§ What to work on:
Write out the entries below once more, exactly.

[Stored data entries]
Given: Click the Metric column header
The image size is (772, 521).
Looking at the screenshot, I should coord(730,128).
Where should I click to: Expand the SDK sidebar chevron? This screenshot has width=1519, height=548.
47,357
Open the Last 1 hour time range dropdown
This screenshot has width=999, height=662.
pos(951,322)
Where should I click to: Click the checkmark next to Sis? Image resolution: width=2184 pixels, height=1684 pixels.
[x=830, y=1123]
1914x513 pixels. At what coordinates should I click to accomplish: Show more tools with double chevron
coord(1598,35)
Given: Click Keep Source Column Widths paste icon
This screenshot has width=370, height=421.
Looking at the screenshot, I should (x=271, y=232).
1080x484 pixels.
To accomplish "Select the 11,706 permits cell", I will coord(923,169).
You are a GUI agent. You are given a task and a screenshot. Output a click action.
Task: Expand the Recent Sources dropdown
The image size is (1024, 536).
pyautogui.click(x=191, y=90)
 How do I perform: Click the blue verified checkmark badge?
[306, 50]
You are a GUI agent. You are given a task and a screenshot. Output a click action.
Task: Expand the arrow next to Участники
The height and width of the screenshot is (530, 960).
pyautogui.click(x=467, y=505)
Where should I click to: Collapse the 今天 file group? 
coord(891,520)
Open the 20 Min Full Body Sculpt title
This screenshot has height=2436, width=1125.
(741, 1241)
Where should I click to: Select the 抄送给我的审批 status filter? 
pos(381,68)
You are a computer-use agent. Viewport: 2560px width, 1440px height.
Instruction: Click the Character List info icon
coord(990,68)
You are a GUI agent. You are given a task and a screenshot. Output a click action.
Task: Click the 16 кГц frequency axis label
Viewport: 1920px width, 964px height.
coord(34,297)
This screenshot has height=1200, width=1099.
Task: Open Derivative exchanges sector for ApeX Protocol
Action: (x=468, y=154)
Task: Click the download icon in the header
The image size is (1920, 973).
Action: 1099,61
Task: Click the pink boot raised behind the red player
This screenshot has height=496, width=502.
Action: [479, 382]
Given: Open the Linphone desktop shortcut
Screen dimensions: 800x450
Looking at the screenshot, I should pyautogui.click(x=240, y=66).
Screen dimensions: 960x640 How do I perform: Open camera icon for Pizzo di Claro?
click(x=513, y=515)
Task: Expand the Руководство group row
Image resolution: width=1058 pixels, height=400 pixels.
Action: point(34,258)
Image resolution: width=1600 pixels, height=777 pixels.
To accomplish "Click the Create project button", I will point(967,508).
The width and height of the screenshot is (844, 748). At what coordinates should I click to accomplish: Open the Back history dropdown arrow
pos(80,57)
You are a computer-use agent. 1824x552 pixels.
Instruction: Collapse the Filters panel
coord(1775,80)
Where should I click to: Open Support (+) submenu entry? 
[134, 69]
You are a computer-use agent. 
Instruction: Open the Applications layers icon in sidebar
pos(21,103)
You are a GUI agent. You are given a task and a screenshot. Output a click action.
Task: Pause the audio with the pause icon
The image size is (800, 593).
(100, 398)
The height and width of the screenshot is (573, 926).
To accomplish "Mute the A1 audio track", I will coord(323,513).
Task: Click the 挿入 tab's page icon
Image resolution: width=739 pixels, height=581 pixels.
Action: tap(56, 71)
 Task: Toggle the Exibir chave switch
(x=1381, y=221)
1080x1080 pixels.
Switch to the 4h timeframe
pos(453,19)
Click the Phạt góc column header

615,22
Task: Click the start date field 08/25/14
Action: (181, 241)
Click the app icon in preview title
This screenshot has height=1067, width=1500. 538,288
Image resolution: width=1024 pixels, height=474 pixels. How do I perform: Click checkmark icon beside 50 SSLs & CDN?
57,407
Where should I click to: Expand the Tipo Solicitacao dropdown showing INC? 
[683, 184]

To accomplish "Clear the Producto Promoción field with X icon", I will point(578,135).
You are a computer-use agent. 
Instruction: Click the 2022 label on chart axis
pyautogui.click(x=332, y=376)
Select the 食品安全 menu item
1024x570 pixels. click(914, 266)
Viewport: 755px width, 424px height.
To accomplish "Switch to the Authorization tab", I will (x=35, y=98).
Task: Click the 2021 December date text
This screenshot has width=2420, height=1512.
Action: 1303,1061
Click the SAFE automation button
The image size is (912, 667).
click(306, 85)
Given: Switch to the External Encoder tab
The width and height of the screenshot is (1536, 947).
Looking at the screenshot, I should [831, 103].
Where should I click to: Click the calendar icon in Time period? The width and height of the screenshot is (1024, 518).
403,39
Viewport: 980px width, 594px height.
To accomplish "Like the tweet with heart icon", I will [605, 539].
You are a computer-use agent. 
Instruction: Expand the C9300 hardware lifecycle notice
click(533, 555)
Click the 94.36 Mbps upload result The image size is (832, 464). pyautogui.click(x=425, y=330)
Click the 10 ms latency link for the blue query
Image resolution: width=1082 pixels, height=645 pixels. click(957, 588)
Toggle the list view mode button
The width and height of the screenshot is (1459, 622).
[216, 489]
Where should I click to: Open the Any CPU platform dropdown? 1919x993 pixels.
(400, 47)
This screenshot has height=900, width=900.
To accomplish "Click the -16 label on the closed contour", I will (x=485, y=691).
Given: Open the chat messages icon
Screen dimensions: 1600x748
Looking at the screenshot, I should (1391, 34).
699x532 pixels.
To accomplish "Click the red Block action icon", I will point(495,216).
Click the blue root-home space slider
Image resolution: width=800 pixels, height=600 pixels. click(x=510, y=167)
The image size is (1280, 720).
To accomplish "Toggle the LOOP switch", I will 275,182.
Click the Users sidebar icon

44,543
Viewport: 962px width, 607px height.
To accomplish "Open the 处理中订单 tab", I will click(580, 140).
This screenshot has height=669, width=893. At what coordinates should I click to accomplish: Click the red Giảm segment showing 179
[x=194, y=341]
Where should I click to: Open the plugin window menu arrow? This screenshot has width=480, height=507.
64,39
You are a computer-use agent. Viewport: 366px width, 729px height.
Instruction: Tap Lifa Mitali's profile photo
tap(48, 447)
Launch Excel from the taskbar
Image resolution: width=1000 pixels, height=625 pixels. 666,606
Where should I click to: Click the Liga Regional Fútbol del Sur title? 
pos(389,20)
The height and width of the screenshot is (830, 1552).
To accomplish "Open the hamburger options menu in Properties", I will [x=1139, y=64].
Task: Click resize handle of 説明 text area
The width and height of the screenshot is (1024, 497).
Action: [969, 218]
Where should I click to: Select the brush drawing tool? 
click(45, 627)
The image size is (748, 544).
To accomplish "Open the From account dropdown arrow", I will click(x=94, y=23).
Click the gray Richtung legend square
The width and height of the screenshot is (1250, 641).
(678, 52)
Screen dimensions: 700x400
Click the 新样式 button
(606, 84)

§ Written solution:
Given: Click the Metric column header
The image size is (772, 521).
Looking at the screenshot, I should coord(730,128).
Where should I click to: Expand the SDK sidebar chevron? This screenshot has width=1519, height=548.
47,357
Open the Last 1 hour time range dropdown
This screenshot has width=999, height=662.
pos(951,322)
Where should I click to: Click the checkmark next to Sis? Image resolution: width=2184 pixels, height=1684 pixels.
[x=830, y=1123]
1914x513 pixels. At what coordinates should I click to accomplish: Show more tools with double chevron
coord(1598,35)
Given: Click Keep Source Column Widths paste icon
This screenshot has width=370, height=421.
Looking at the screenshot, I should (x=271, y=232).
1080x484 pixels.
To accomplish "Select the 11,706 permits cell", I will coord(923,169).
You are a GUI agent. You are given a task and a screenshot. Output a click action.
Task: Expand the Recent Sources dropdown
The image size is (1024, 536).
pyautogui.click(x=191, y=90)
 How do I perform: Click the blue verified checkmark badge?
[306, 50]
You are a GUI agent. You are given a task and a screenshot. Output a click action.
Task: Expand the arrow next to Участники
The height and width of the screenshot is (530, 960).
pyautogui.click(x=467, y=505)
Where should I click to: Collapse the 今天 file group? 
coord(891,520)
Open the 20 Min Full Body Sculpt title
This screenshot has height=2436, width=1125.
(741, 1241)
Where should I click to: Select the 抄送给我的审批 status filter? 
pos(381,68)
You are a computer-use agent. Viewport: 2560px width, 1440px height.
Instruction: Click the Character List info icon
coord(990,68)
You are a GUI agent. You are given a task and a screenshot. Output a click action.
Task: Click the 16 кГц frequency axis label
Viewport: 1920px width, 964px height.
coord(34,297)
This screenshot has height=1200, width=1099.
Task: Open Derivative exchanges sector for ApeX Protocol
Action: (x=468, y=154)
Task: Click the download icon in the header
The image size is (1920, 973).
Action: 1099,61
Task: Click the pink boot raised behind the red player
This screenshot has height=496, width=502.
Action: [479, 382]
Given: Open the Linphone desktop shortcut
Screen dimensions: 800x450
Looking at the screenshot, I should pyautogui.click(x=240, y=66).
Screen dimensions: 960x640 How do I perform: Open camera icon for Pizzo di Claro?
click(x=513, y=515)
Task: Expand the Руководство group row
Image resolution: width=1058 pixels, height=400 pixels.
Action: point(34,258)
Image resolution: width=1600 pixels, height=777 pixels.
To accomplish "Click the Create project button", I will point(967,508).
The width and height of the screenshot is (844, 748). At what coordinates should I click to accomplish: Open the Back history dropdown arrow
pos(80,57)
You are a computer-use agent. 1824x552 pixels.
Instruction: Collapse the Filters panel
coord(1775,80)
Where should I click to: Open Support (+) submenu entry? 
[134, 69]
You are a computer-use agent. 
Instruction: Open the Applications layers icon in sidebar
pos(21,103)
You are a GUI agent. You are given a task and a screenshot. Output a click action.
Task: Pause the audio with the pause icon
The image size is (800, 593).
(100, 398)
The height and width of the screenshot is (573, 926).
To accomplish "Mute the A1 audio track", I will coord(323,513).
Task: Click the 挿入 tab's page icon
Image resolution: width=739 pixels, height=581 pixels.
Action: tap(56, 71)
 Task: Toggle the Exibir chave switch
(x=1381, y=221)
1080x1080 pixels.
Switch to the 4h timeframe
pos(453,19)
Click the Phạt góc column header

615,22
Task: Click the start date field 08/25/14
Action: (181, 241)
Click the app icon in preview title
This screenshot has height=1067, width=1500. 538,288
Image resolution: width=1024 pixels, height=474 pixels. How do I perform: Click checkmark icon beside 50 SSLs & CDN?
57,407
Where should I click to: Expand the Tipo Solicitacao dropdown showing INC? 
[683, 184]

To accomplish "Clear the Producto Promoción field with X icon", I will point(578,135).
You are a computer-use agent. 
Instruction: Click the 2022 label on chart axis
pyautogui.click(x=332, y=376)
Select the 食品安全 menu item
1024x570 pixels. click(914, 266)
Viewport: 755px width, 424px height.
To accomplish "Switch to the Authorization tab", I will (x=35, y=98).
Task: Click the 2021 December date text
This screenshot has width=2420, height=1512.
Action: 1303,1061
Click the SAFE automation button
The image size is (912, 667).
click(306, 85)
Given: Switch to the External Encoder tab
The width and height of the screenshot is (1536, 947).
Looking at the screenshot, I should [831, 103].
Where should I click to: Click the calendar icon in Time period? The width and height of the screenshot is (1024, 518).
403,39
Viewport: 980px width, 594px height.
To accomplish "Like the tweet with heart icon", I will [605, 539].
You are a computer-use agent. 
Instruction: Expand the C9300 hardware lifecycle notice
click(533, 555)
Click the 94.36 Mbps upload result The image size is (832, 464). pyautogui.click(x=425, y=330)
Click the 10 ms latency link for the blue query
Image resolution: width=1082 pixels, height=645 pixels. click(957, 588)
Toggle the list view mode button
The width and height of the screenshot is (1459, 622).
[216, 489]
Where should I click to: Open the Any CPU platform dropdown? 1919x993 pixels.
(400, 47)
This screenshot has height=900, width=900.
To accomplish "Click the -16 label on the closed contour", I will (x=485, y=691).
Given: Open the chat messages icon
Screen dimensions: 1600x748
Looking at the screenshot, I should (1391, 34).
699x532 pixels.
To accomplish "Click the red Block action icon", I will point(495,216).
Click the blue root-home space slider
Image resolution: width=800 pixels, height=600 pixels. click(x=510, y=167)
The image size is (1280, 720).
To accomplish "Toggle the LOOP switch", I will 275,182.
Click the Users sidebar icon

44,543
Viewport: 962px width, 607px height.
To accomplish "Open the 处理中订单 tab", I will click(580, 140).
This screenshot has height=669, width=893. At what coordinates should I click to accomplish: Click the red Giảm segment showing 179
[x=194, y=341]
Where should I click to: Open the plugin window menu arrow? This screenshot has width=480, height=507.
64,39
You are a computer-use agent. Viewport: 366px width, 729px height.
Instruction: Tap Lifa Mitali's profile photo
tap(48, 447)
Launch Excel from the taskbar
Image resolution: width=1000 pixels, height=625 pixels. 666,606
Where should I click to: Click the Liga Regional Fútbol del Sur title? 
pos(389,20)
The height and width of the screenshot is (830, 1552).
To accomplish "Open the hamburger options menu in Properties", I will [x=1139, y=64].
Task: Click resize handle of 説明 text area
The width and height of the screenshot is (1024, 497).
Action: [969, 218]
Where should I click to: Select the brush drawing tool? 
click(45, 627)
The image size is (748, 544).
To accomplish "Open the From account dropdown arrow", I will click(x=94, y=23).
Click the gray Richtung legend square
The width and height of the screenshot is (1250, 641).
(678, 52)
Screen dimensions: 700x400
Click the 新样式 button
(606, 84)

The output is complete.